J'avais copié un bout de texte, à une époque.. Ah voilà, j'ai retrouvé !
J'aime beaucoup :
[…]l’identité est faite de multiples appartenances ; mais il est indispensable d’insister tout autant sur le fait qu’elle est une et que nous la vivons comme un tout. L’identité d’une personne n’est pas une juxtaposition d’appartenances autonomes, ce n’est pas un « patchwork », c’est un dessin sur une peau tendue ; qu’une seule appartenance soit touchée et c’est toute la personne qui vibre.
On a souvent tendance, d’ailleurs, à se reconnaître dans son appartenance la plus attaquée […]. L’appartenance qui est en cause – la couleur, la religion, la langue, la classe… - envahit alors l’identité entière. Ceux qui la partagent se sentent solidaires, ils se rassemblent, se mobilisent, s’encouragent mutuellement, s’en prennent à « ceux d’en face ». Pour eux, « affirmer leur identité » devient forcément un acte de courage, un acte libérateur.

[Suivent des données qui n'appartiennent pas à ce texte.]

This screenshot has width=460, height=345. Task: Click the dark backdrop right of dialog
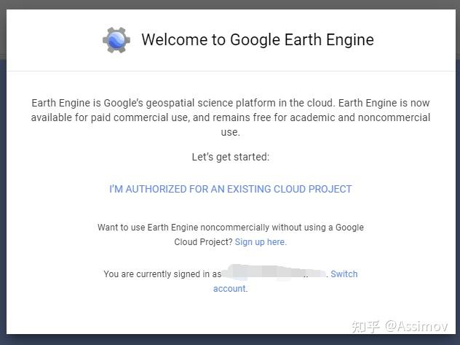point(457,182)
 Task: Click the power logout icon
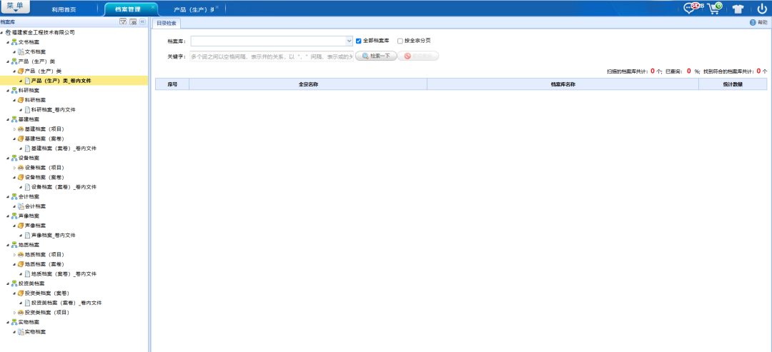click(762, 9)
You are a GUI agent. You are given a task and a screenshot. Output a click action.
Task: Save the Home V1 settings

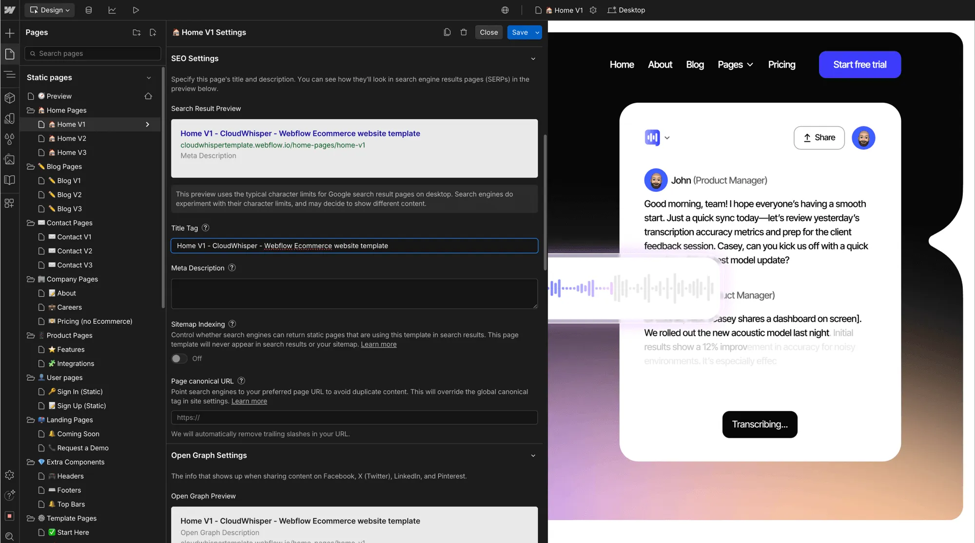(x=519, y=32)
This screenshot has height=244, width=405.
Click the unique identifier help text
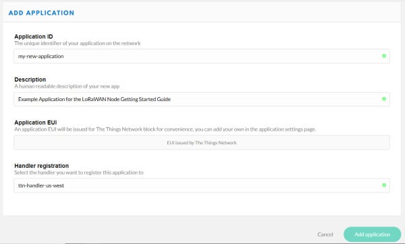click(78, 43)
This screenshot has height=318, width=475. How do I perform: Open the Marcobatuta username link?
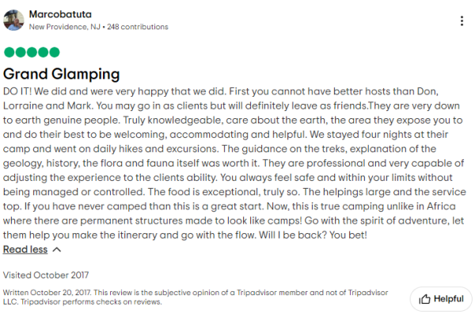point(59,14)
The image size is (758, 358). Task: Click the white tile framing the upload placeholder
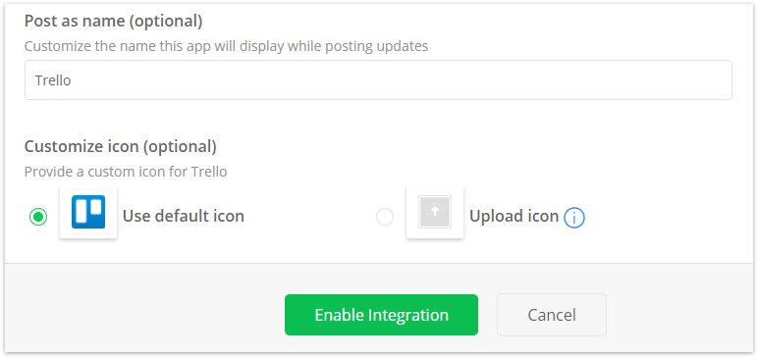click(x=435, y=212)
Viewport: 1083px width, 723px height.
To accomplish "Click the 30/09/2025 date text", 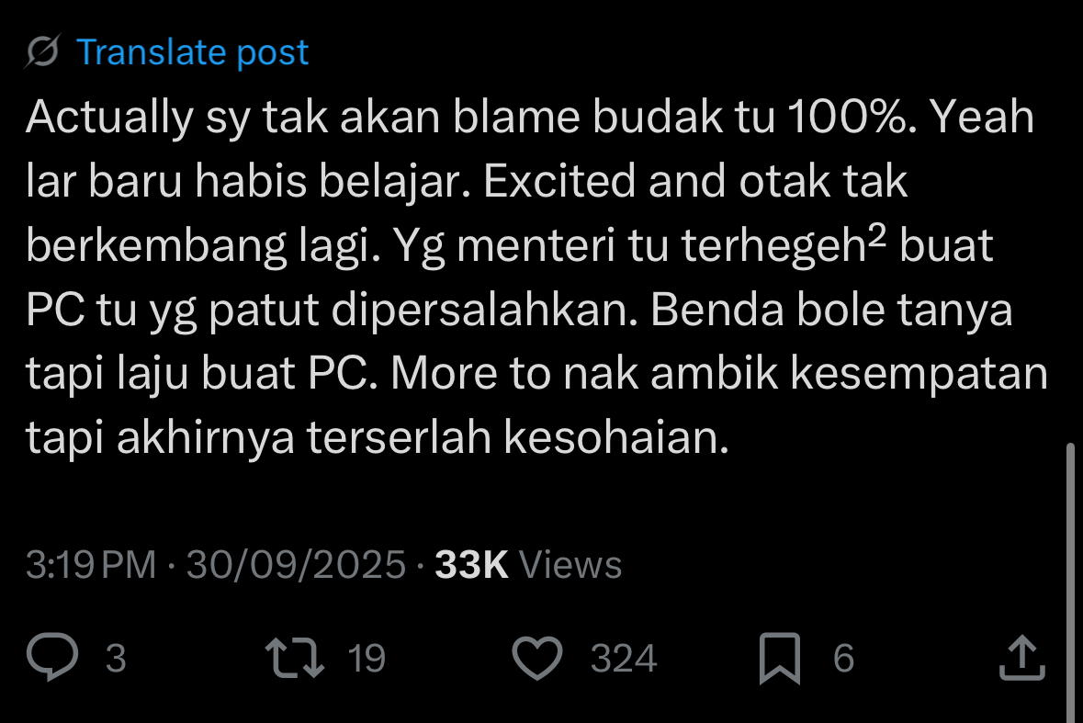I will pos(296,565).
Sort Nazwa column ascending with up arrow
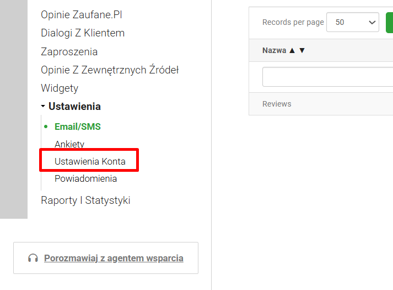The width and height of the screenshot is (393, 290). pos(292,50)
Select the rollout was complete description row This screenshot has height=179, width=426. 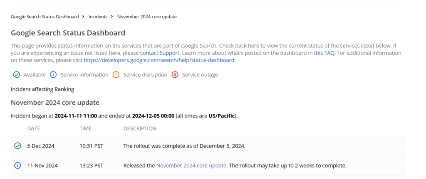coord(208,146)
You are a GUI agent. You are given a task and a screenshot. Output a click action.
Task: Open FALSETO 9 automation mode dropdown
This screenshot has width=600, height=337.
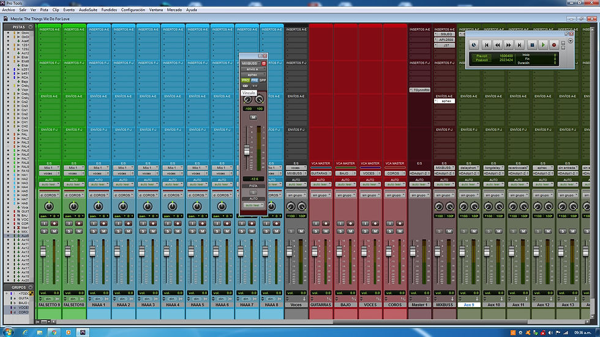[49, 184]
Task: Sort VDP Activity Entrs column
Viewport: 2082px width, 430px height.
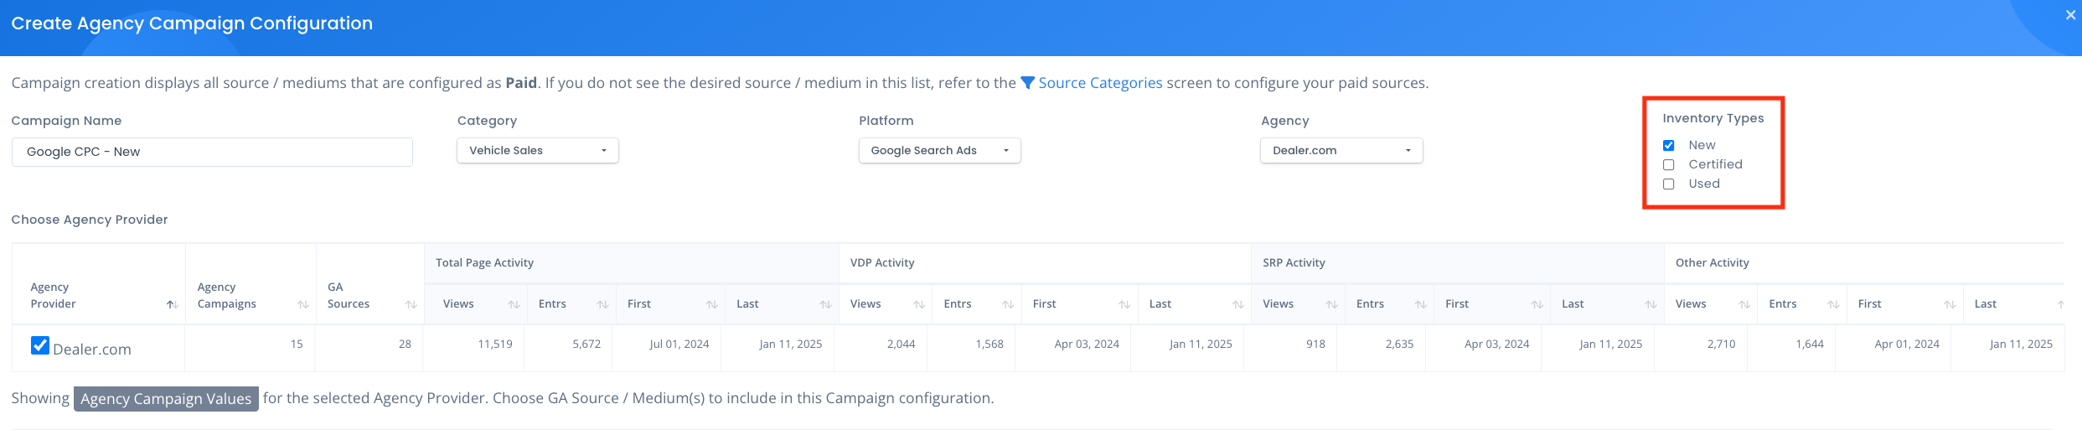Action: coord(1007,304)
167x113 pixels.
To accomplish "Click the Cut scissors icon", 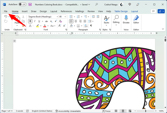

Au sein de chaque communauté blessée, apparaissent naturellement des meneurs. Enragés ou calculateurs, ils tiennent des propos jusqu’au-boutistes qui mettent du baume sur les blessures. Il disent qu’il ne faut pas mendier auprès des autres le respect, qui est un dû, mais qu’il faut le leur imposer. Ils promettent victoire ou vengeance, enflamment les esprits, et se servent parfois des moyens extrêmes dont certains de leurs frères meurtris avaient pu rêver en secret. Désormais le décor est planté, la guerre peut commencer. Quoi qu’il arrive, « les autres » l’auront mérité, « nous » avons un souvenir précis de « tout ce qu’ils nous on fait endurer » depuis l’aube des temps. Tous les crimes, toutes les exactions, toutes les humiliations, toutes les frayeurs, des noms, des dates, des chiffres.
[…]
Il ne s’agit pas de cas isolés, le monde est couvert de communautés blessées, qui subissent aujourd’hui encore des persécutions ou qui gardent le souvenir de souffrances anciennes et qui rêvent d’obtenir vengeance. Nous ne pouvons demeurer insensibles à leur calvaire, nous ne pouvons que compatir à leur désir de parler librement leur langue, de pratiquer sans crainte leur religion ou de préserver leurs traditions. Mais de la compassion, nous glissons parfois vers la complaisance. A ceux qui ont souffert de l’arrogance coloniale, du racisme, de la xénophobie, nous pardonnons les excès de leur propre arrogance nationaliste, de leur propre racisme et de leur propre xénophobie, et nous nous désintéressons part là-même du sort de leurs victimes, du moins tant que le sang n’a pas coulé à flot.
[..]
Ne disais-je pas tantôt que le « mot identité » était un « faux ami » ? Il commence par refléter une aspiration légitimes, et soudain il devient un instrument de guerre. Le glissement d’un sens à l’autre est imperceptible, comme naturel, et nous nous y laissons tous prendre quelquefois. Nous dénonçons une injustice, nous défendons les droits d’une population qui souffre, et nous nous retrouvons le lendemain complices d’une tuerie.